Pixel coordinate grounding data
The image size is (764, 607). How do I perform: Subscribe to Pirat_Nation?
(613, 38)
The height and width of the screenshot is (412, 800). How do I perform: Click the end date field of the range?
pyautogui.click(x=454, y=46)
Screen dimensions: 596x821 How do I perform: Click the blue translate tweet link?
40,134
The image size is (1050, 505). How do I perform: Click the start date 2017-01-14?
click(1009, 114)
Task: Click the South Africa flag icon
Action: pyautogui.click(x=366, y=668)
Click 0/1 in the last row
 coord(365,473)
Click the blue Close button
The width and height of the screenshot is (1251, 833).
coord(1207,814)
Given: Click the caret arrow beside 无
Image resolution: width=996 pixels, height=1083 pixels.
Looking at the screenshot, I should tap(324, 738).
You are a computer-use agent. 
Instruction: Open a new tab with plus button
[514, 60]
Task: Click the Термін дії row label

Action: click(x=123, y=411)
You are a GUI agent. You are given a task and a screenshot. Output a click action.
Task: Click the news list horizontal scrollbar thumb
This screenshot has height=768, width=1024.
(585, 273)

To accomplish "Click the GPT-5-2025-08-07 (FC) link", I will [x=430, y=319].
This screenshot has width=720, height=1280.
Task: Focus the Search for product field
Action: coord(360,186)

● Work to be completed
Of all the lines in the data, count those that contain "agent" and give that figure with nothing else.

● Output for this exercise
2